La campagne anti-corruption de Xi Jinping dans une phase déterminante

19 mai 2015 11:46 Mis à jour: 26 octobre 2015 18:34

 

Plusieurs signes montrent que la campagne anticorruption du dirigeant chinois Xi Jinping est dans une impasse: le procès de l’ancien et tout-puissant chef de la sécurité intérieure est retardé; le patron de la lutte anticorruption a prononcé un discours galvanisant dénonçant la corruption dans une province qui devait déjà être «nettoyée»; alors que les enquêtes et les purges parmi les hauts responsables ne se font plus qu’au compte-gouttes.

Selon les analystes, cette pause indique que la lutte intestine entre les factions du Parti communiste chinois (PCC) est arrivée à un stade critique et que les décisions qui seront prises dans un avenir proche seront décisives. Elles conduiront à l’élimination complète des opposants à Xi Jinping ou à l’affaiblissement du pouvoir de ce dernier et à un règlement de comptes éventuel.

Le magazine en langue chinoise Mingjing a récemment participé au débat en publiant à la Une de son dernier numéro un gros titre interpellateur: Arrêt brusque de la campagne anticorruption; la chasse aux «gros tigres» est suspendue. L’article laisse entendre que l’ancien dirigeant du régime Jiang Zemin et son proche lieutenant Zeng Qinghong ont réussi à freiner la campagne de purge du PCC dirigée par Xi Jinping et Wang Qishan, secrétaire du Comité central pour l’inspection disciplinaire du Parti chargé de la mise en œuvre de cette campagne.

L’article affirme que Zeng Qinghong empêche Zhou Yongkang, l’ex-chef de la sécurité intérieure, d’être condamné à mort bien que Zhou ait reconnu avoir commis de nombreux meurtres. En outre, il exige que plusieurs hauts responsables, dont Ling Jihua, l’assistant de Hu Jintao, prédécesseur de Xi Jinping, ainsi que Guo Boxiong, ancien second responsable des forces armées, soient blanchis et ne reçoivent qu’une petite sanction en raison de leurs liens avec Jiang Zemin.

Mingjing tente également de remettre en question la légitimité de la campagne menée par Xi Jinping et Wang Qishan, pointant du doigt l’enrichissement présumé des membres de la famille de Xi Jinping.

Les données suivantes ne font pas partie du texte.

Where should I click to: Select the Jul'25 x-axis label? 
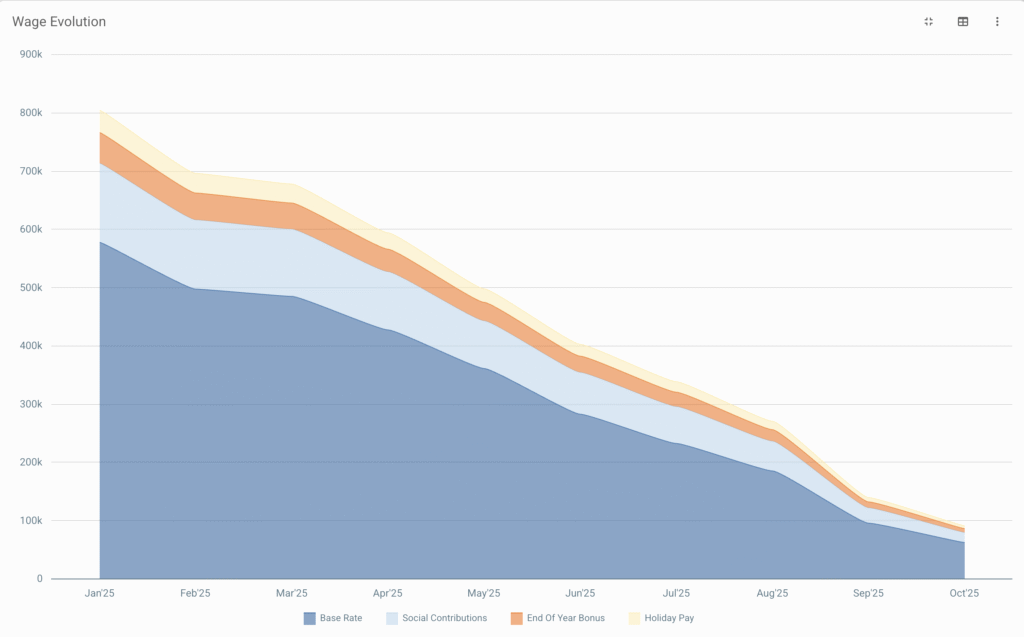[x=676, y=593]
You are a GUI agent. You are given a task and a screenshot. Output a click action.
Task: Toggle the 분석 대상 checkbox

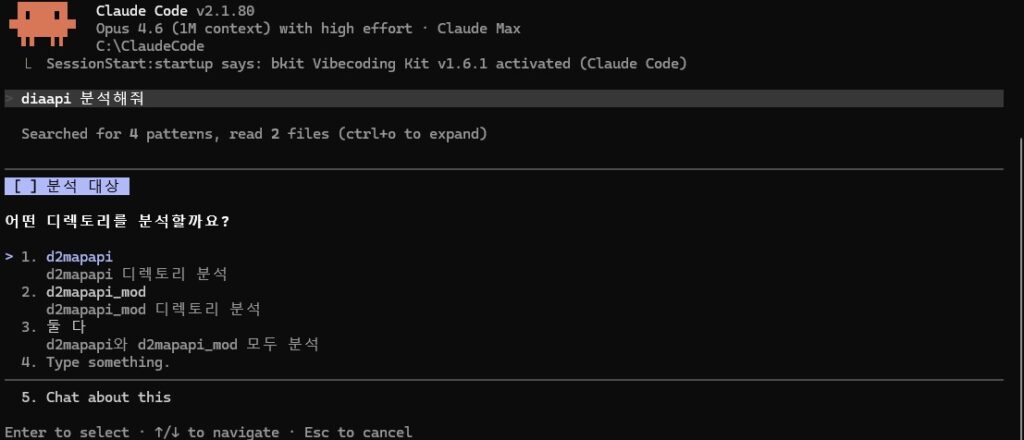(26, 186)
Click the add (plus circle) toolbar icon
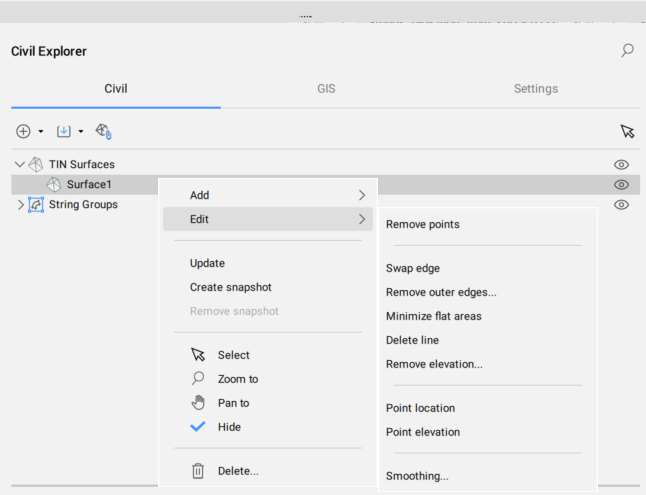The image size is (646, 495). pyautogui.click(x=23, y=131)
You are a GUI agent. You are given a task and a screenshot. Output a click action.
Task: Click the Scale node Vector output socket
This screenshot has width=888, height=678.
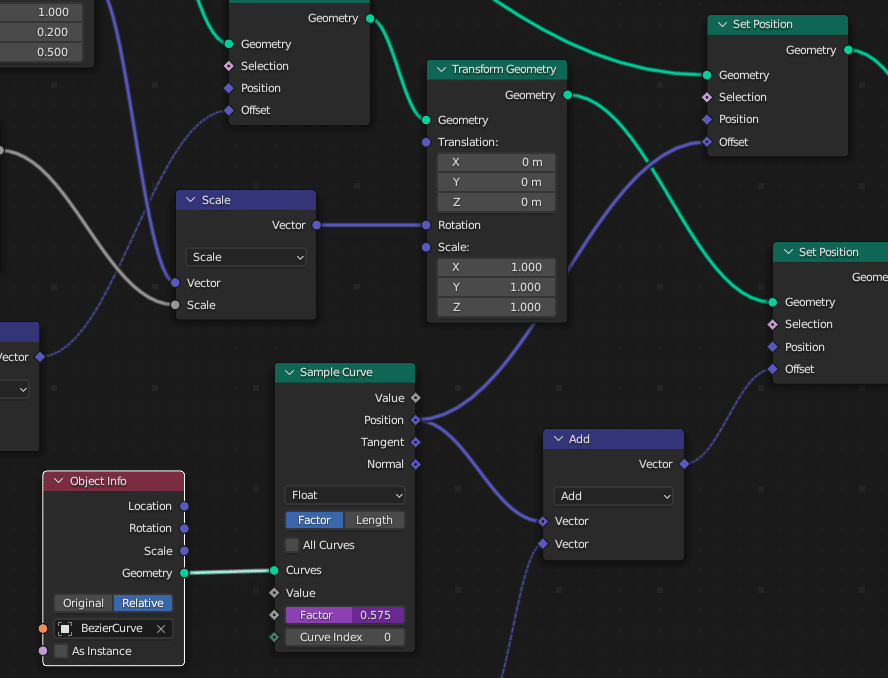point(316,225)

Il est impossible de distinguer clairement si l’article de Mingjing rapporte des faits ou s’il les invente de toutes pièces sur l’ordre de certaines forces politiques en Chine. Dans un cas comme dans l’autre, les observateurs sont d’accord pour dire que la campagne anticorruption de Xi Jinping semble avoir ralenti et que de nombreuses enquêtes visant des hauts responsables semblent être suspendues.

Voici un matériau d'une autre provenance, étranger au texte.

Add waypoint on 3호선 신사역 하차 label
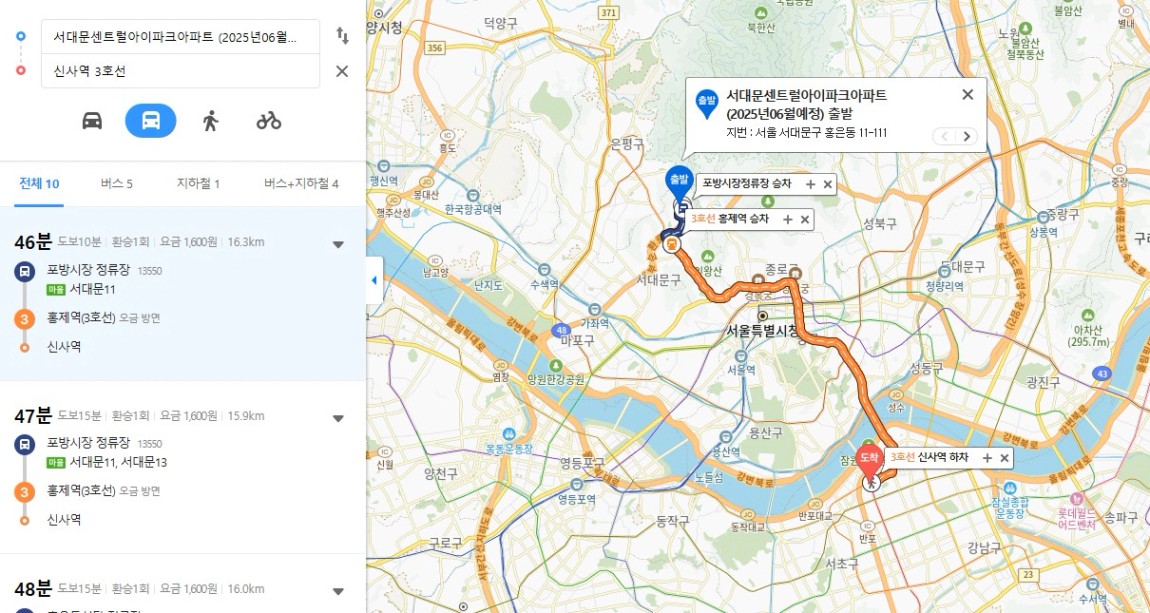This screenshot has width=1150, height=613. pos(987,458)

Selon Chen Pokong, auteur et spécialiste de la politique du régime communiste chinois, l’affirmation selon laquelle la vieille garde de Jiang Zemin et Zeng Qinghong est la cause de la paralysie actuelle de la campagne anticorruption de Xi Jinping paraît crédible.

Dans un entretien téléphonique, Chen Pokong a déclaré que la crise politique et le combat entre les deux adversaires Xi Jinping et Jiang Zemin pourraient être résumés par l’expression chinoise «Si tu meurs, je vis».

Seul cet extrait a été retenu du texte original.